Denise les donna, puis resta les yeux levés. Elle avait eu un léger sursaut, mais elle s'était domptée, et elle gardait un beau calme, les joues pâles. Un instant, Mouret parut s'absorber dans l'énumération des articles, sans un regard pour la jeune fille. Le silence régnait. Alors, Mme Aurélie, s'étant approchée de Mlle de Fontenailles, qui n'avait pas même tourné la tête, parut mécontente de ses additions, et lui dit à demi-voix:

– Allez donc aider aux paquets… Vous n'avez pas l'habitude des chiffres.

Celle-ci se leva, retourna au rayon, où des chuchotements l'accueillirent. Joseph, sous les yeux rieurs de ces demoiselles, écrivait de travers, Clara, enchantée de cette aide qui lui arrivait, la bousculait pourtant, dans la haine qu'elle avait de toutes les femmes, au magasin. Était-ce idiot, de tomber à l'amour d'un homme de peine, quand on était marquise! Et elle lui jalousait cet amour.

– Très bien! très bien! répétait Mouret, en affectant toujours de lire.

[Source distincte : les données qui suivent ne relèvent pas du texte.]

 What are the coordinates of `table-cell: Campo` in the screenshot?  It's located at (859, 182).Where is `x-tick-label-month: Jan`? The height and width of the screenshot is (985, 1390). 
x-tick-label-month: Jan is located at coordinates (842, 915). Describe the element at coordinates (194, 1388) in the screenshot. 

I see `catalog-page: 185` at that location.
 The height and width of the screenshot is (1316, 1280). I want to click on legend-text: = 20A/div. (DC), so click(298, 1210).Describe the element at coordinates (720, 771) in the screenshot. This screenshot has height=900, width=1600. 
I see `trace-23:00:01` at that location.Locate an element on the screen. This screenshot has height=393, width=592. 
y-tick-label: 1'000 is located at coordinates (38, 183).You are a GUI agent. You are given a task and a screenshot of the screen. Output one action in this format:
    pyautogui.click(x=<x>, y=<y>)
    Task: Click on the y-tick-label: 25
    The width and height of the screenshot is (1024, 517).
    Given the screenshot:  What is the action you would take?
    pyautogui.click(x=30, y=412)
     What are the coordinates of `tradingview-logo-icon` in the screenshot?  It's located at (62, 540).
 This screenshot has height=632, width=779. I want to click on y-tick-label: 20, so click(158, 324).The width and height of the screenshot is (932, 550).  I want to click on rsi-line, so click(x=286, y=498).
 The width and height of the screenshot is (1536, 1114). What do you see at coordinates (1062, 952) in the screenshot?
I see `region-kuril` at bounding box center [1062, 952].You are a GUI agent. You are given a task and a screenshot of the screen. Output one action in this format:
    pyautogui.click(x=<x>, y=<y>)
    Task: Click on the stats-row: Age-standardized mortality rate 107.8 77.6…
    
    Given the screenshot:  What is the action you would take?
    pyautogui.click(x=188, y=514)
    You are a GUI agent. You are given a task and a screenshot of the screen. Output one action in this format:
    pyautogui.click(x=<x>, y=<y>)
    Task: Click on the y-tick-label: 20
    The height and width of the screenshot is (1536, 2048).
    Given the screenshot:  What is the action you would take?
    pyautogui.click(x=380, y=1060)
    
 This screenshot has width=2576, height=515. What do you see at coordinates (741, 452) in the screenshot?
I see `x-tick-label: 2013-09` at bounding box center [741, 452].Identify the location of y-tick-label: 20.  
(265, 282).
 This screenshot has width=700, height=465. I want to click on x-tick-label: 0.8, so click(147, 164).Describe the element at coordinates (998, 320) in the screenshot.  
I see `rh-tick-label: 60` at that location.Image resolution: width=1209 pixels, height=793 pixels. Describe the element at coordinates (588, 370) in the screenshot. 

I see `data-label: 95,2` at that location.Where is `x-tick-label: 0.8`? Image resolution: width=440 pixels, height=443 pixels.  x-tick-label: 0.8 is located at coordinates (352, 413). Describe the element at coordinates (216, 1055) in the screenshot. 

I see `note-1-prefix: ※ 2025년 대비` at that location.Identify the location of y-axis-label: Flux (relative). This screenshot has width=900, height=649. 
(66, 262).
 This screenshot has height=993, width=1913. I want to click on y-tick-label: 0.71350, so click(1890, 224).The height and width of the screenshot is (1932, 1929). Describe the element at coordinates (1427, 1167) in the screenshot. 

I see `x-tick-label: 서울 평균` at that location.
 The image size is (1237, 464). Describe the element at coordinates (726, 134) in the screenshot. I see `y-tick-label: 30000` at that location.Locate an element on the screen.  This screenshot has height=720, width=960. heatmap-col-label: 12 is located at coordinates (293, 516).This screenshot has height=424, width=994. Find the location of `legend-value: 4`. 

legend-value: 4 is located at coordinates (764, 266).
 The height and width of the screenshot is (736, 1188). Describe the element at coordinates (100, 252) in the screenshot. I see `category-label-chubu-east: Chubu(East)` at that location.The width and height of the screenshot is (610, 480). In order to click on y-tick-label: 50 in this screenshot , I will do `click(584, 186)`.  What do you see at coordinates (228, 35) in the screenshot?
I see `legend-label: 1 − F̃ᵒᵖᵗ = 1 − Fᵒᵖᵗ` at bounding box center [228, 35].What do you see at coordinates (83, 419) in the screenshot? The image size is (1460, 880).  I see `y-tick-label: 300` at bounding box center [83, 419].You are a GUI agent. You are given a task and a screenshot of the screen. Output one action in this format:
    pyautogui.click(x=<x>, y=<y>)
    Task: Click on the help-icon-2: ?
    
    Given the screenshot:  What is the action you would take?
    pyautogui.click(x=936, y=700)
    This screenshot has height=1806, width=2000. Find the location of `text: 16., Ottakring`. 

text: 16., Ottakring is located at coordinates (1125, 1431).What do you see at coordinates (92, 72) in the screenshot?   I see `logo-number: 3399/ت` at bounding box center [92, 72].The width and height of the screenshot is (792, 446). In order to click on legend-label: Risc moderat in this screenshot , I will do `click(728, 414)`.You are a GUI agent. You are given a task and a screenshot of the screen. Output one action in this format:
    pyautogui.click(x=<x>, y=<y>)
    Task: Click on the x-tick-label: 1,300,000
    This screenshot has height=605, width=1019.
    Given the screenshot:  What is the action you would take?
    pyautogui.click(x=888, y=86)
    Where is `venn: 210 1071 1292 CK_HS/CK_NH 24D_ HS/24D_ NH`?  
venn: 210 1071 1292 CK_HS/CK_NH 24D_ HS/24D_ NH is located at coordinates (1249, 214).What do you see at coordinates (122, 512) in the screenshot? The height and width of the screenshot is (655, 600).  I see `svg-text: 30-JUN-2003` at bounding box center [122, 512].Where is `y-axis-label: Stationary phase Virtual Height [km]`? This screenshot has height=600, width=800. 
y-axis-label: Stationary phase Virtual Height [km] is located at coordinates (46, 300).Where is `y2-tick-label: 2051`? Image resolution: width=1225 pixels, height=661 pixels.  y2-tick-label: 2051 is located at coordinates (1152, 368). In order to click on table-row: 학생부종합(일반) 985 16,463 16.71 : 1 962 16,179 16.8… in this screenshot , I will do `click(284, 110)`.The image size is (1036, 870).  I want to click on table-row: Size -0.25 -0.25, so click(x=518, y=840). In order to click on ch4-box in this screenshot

Cependant, Mme Aurélie ne savait comment sortir à son tour, d'une façon décente. Elle piétinait, allait regarder les couteaux mécaniques, furieuse que son mari n'inventât pas une histoire pour l'appeler; mais il n'était jamais aux affaires sérieuses, il serait mort de soif à côté d'une mare. Ce fut Marguerite qui eut l'intelligence de demander un renseignement.

– J'y vais, répondit la première.

Et, sa dignité désormais à couvert, ayant un prétexte aux yeux de ces demoiselles qui la guettaient, elle laissa enfin seuls Mouret et Denise qu'elle venait de rapprocher, elle sortit d'un pas majestueux, le profil si noble, que les vendeuses n'osèrent même se permettre un sourire.

Lentement, Mouret avait reposé les listes sur la table. Il regardait la jeune fille, qui était restée assise, la plume à la main. Elle ne détournait pas les regards, elle avait seulement pâli davantage.

– Vous viendrez, ce soir? demanda-t-il à demi-voix.